What are Transport and State-Exhaustion Attacks?
Transport and state-exhaustion attacks are closely related but distinct classes of DDoS threats targeting connection management rather than bandwidth:
- Transport Attacks focus on abusing transport-layer protocols like TCP and QUIC. They disrupt connection establishment, teardown, or handshake processes. Examples include SYN floods and spoofed TCP reset floods.
- State-Exhaustion Attacks target the stateful resources that devices allocate for connection tracking, such as memory, CPU, and connection tables.
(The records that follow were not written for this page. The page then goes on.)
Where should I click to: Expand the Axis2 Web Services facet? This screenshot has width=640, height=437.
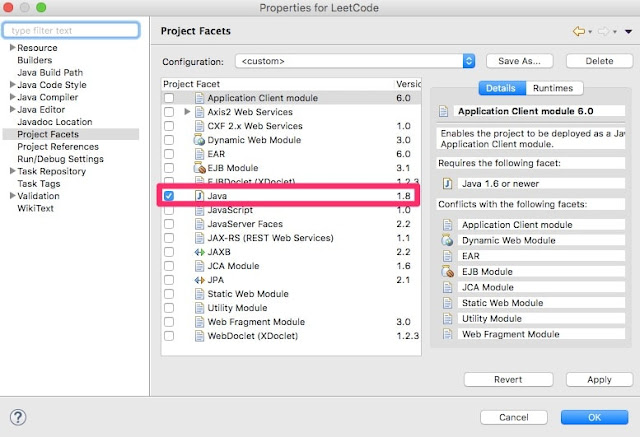coord(188,112)
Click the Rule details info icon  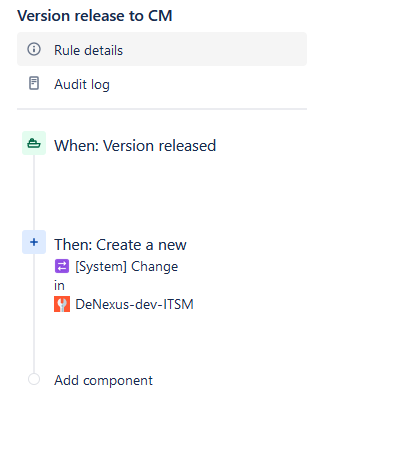[34, 49]
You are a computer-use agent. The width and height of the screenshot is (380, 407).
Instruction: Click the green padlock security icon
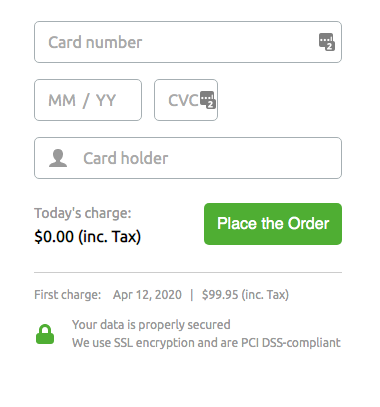click(45, 334)
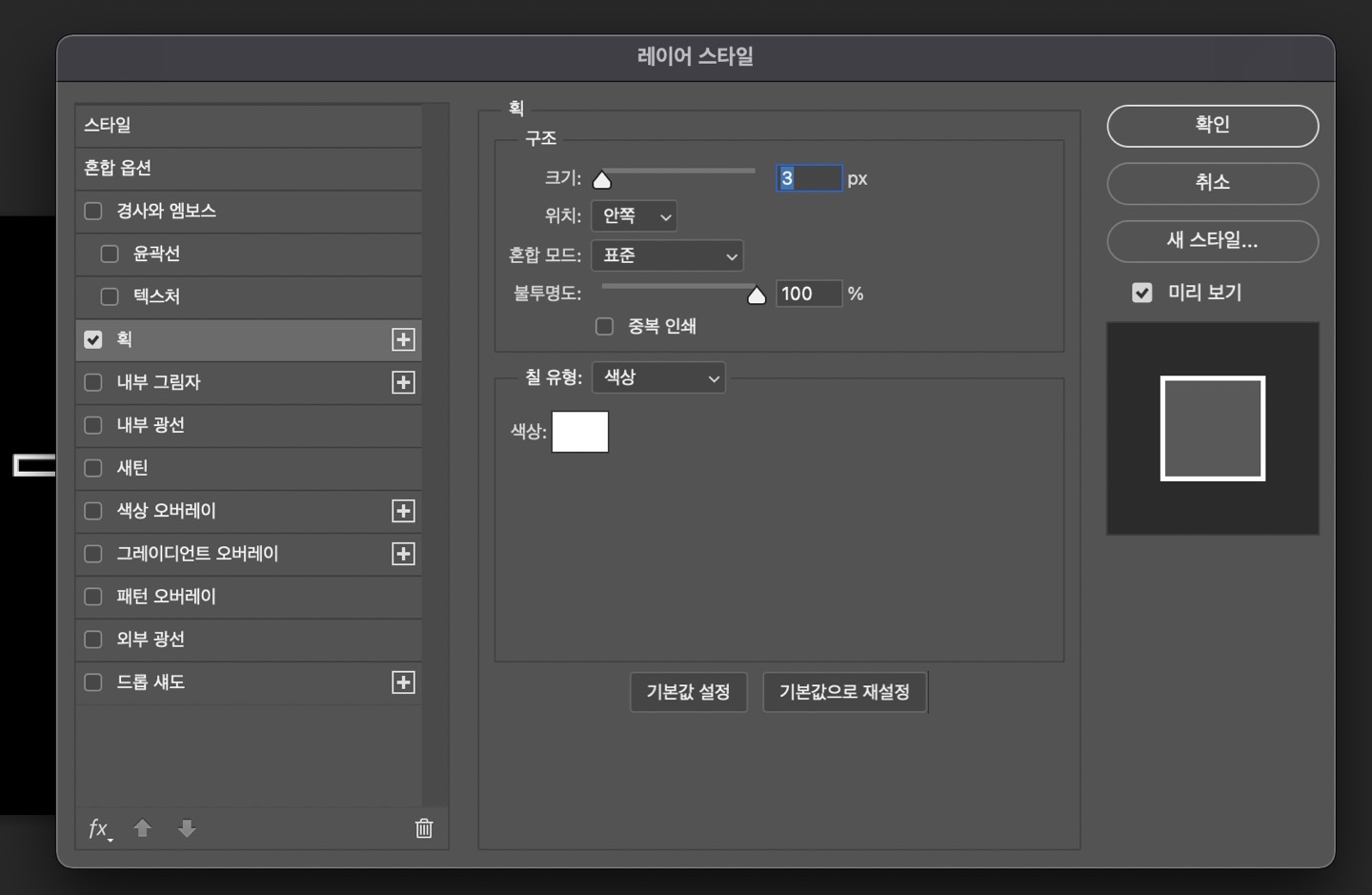Uncheck the 미리 보기 preview checkbox
Screen dimensions: 1372x895
[1141, 293]
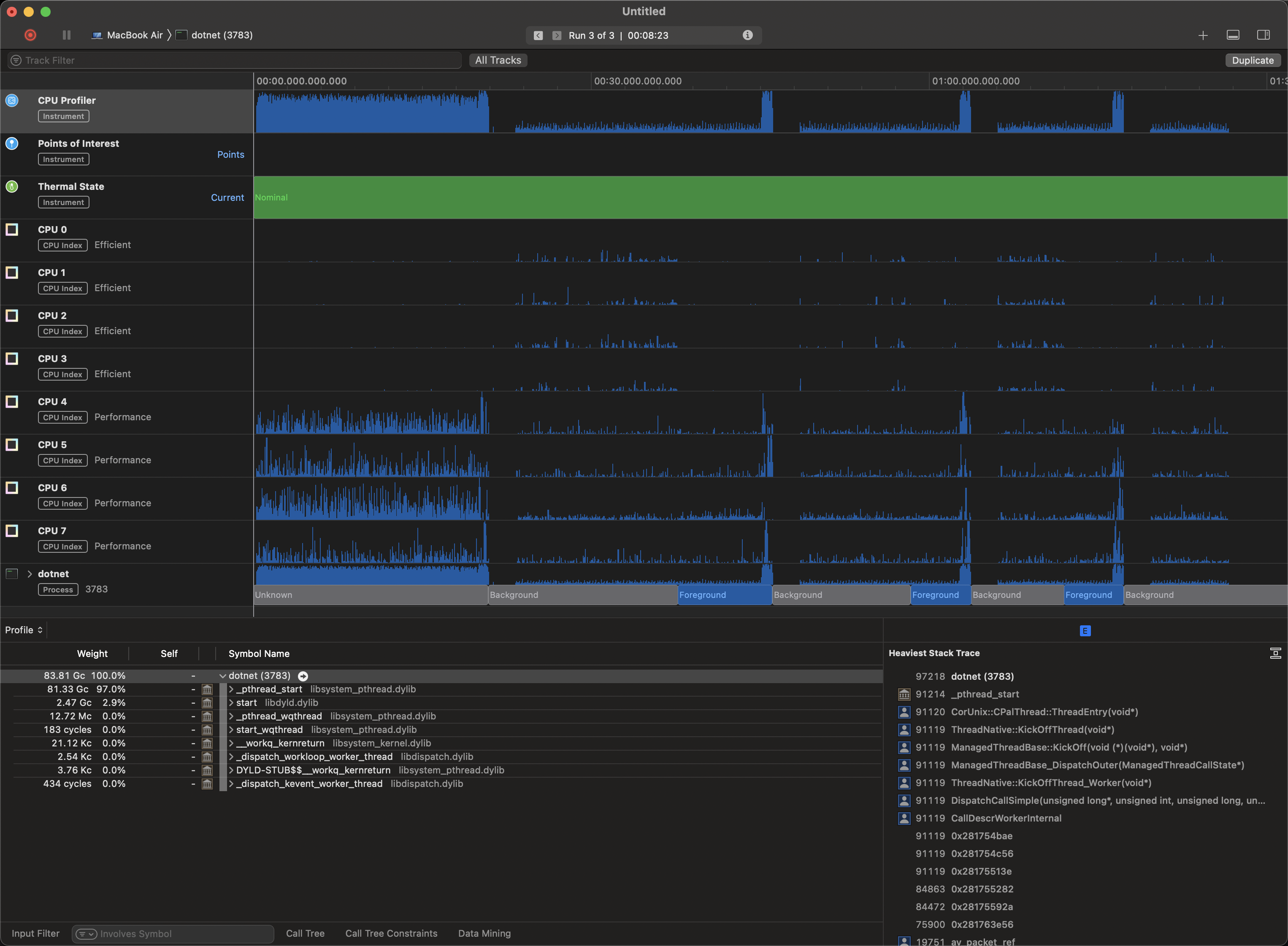Switch to the Data Mining tab

click(x=484, y=933)
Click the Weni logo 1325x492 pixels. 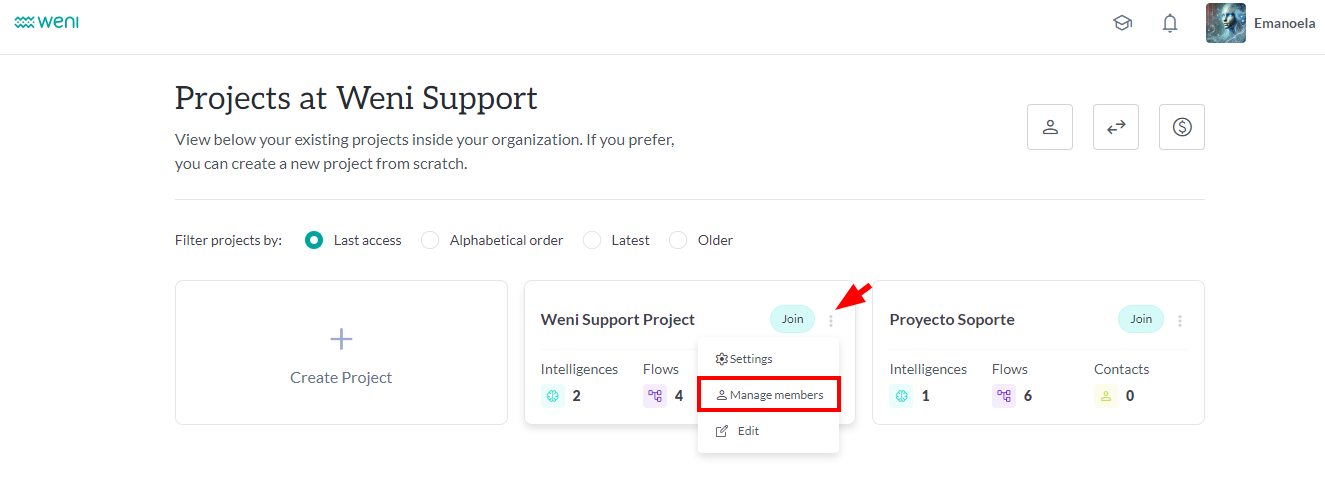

By creating numerous half-open, stalled, or malformed connections, these attacks deplete critical infrastructure capacity.
Though interrelated (transport attacks often cause state exhaustion), the distinction clarifies attack mechanics and informs mitigation strategies.
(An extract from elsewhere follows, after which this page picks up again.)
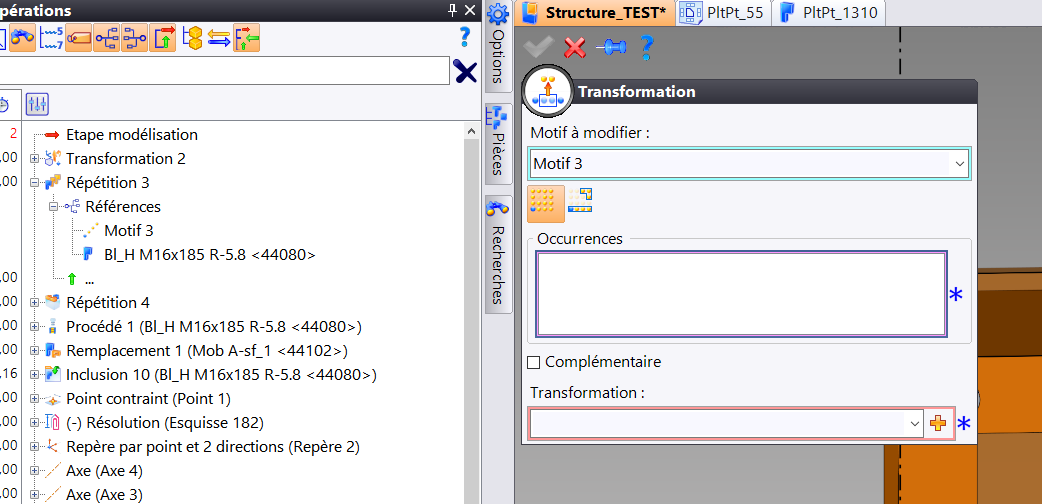The width and height of the screenshot is (1042, 504).
Task: Switch to the PltPt_55 document tab
Action: point(723,13)
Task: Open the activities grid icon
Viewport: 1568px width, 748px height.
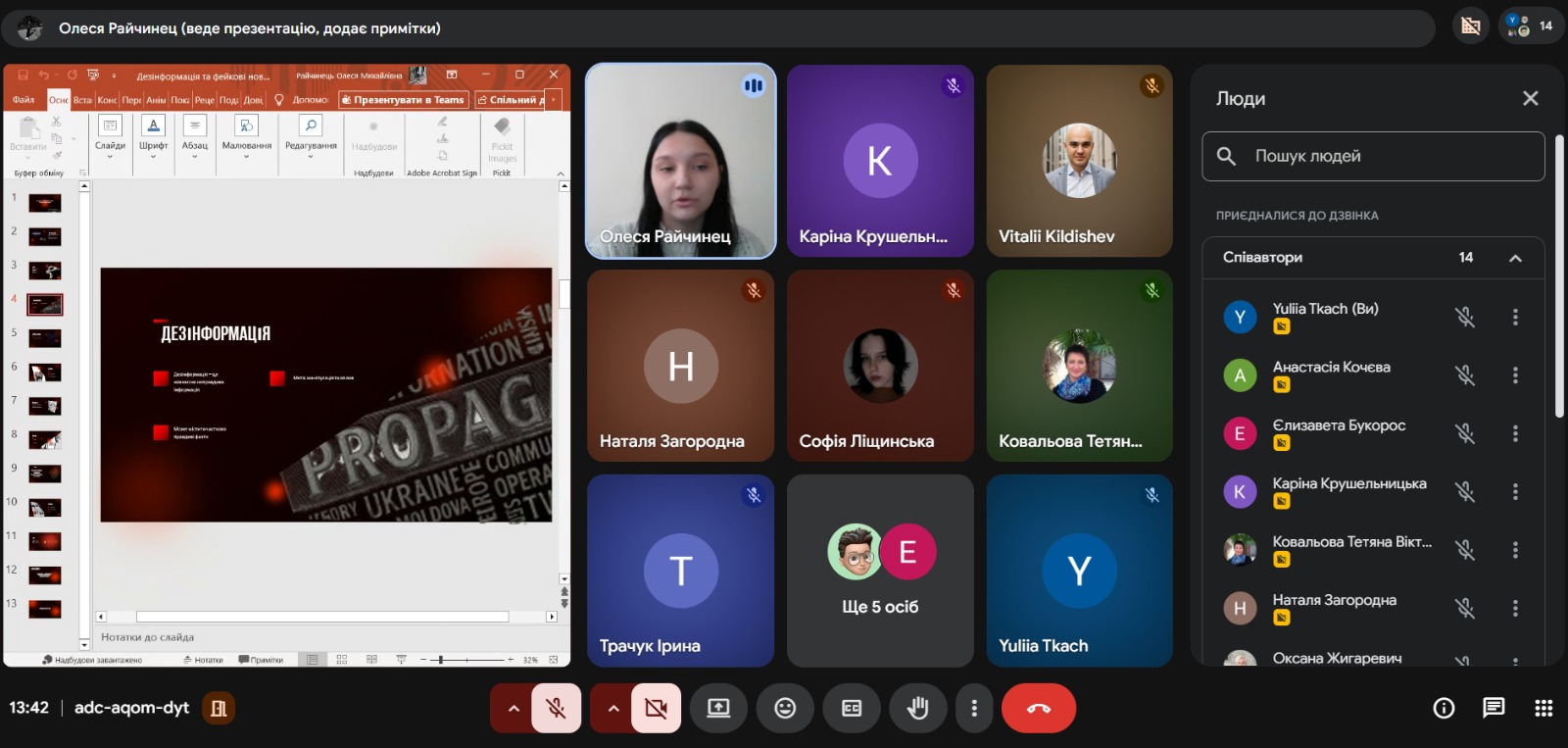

Why Transport & State-Exhaustion Attacks Matter
Unlike volumetric floods that overwhelm bandwidth pipes, these attacks exploit the asymmetric cost of connection management. Small volumes of malicious traffic can trigger disproportionate resource consumption in stateful devices like firewalls, proxies, and application servers, leading to outages or degraded service.
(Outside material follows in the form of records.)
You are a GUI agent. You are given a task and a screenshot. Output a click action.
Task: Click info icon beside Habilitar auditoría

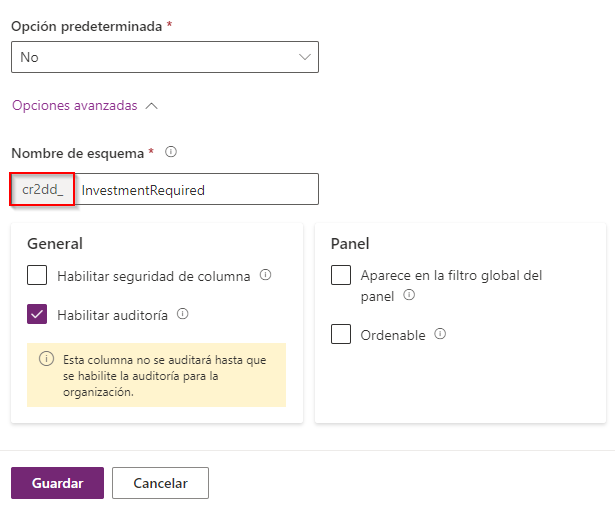(182, 314)
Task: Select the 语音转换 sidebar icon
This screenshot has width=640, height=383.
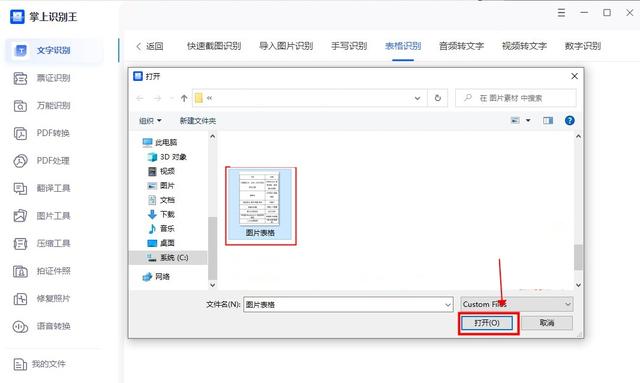Action: click(20, 326)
These attacks can be stealthier and more complex to detect, as they may generate moderate traffic while causing an outsized impact by exhausting CPU, memory, or connection tables.
Common Attack Vectors and Their Impact
In the table below, we summarise some of the most common transport and state-exhaustion attack vectors observed in the wild. For each, we highlight the targeted protocol layer, notable peak attack metrics, and the core resource or mechanism being exploited. This overview provides a quick reference to understand the diversity and impact of these threats.
| Attack Type | Layer | Description | Notable Peak Impact | Resource Targeted |
|---|---|---|---|---|
| SYN Flood | 3/4 | Floods half-open TCP connections by sending SYN packets without completing handshake | 4.2 Tbps seen | Half-open TCP connection queue |
| TCP Reset Flood | 4 | Spoofs TCP RST packets to tear down legitimate sessions prematurely | 11 Mpps observed | Session teardown |
| HTTP/2 Rapid Reset | 7 | Sends excessive RST_STREAM frames to stall backend processing | 398M resets per second (2023) | Backend thread pool exhaustion |
| HTTP/2 Continuation | 7 | Sends endless CONTINUATION frames without END_HEADERS flag, causing memory and CPU exhaustion | Proof of concept (2024) | Memory overflow, CPU spike |
| QUIC-Loris Initial Flood | 4/7 | Abuses QUIC 0-RTT handshake loops causing high CPU load | High CPU load (2025) | CPU exhaustion during handshake |
| gRPC SETTINGS/HPACK | 7 | Sends continuous SETTINGS frames and abuses header compression to stall applications | Ongoing since 2019–2024 | Application stall |
| IP Fragment Overlap | 3 | Sends overlapping IP fragments to exhaust reassembly buffers | 80 Gbps observed | Buffer overflow |
| Pulse-Wave Modulation | Meta | Alternates bursts and silence to evade detection | 300–350 Gbps bursts (2024) | Evasion of baseline detection |
How These Attacks Work: Transport vs. State Exhaustion
- Transport attacks like SYN floods overwhelm the TCP handshake process by flooding servers with SYN packets, leaving many half-open connections that consume resources.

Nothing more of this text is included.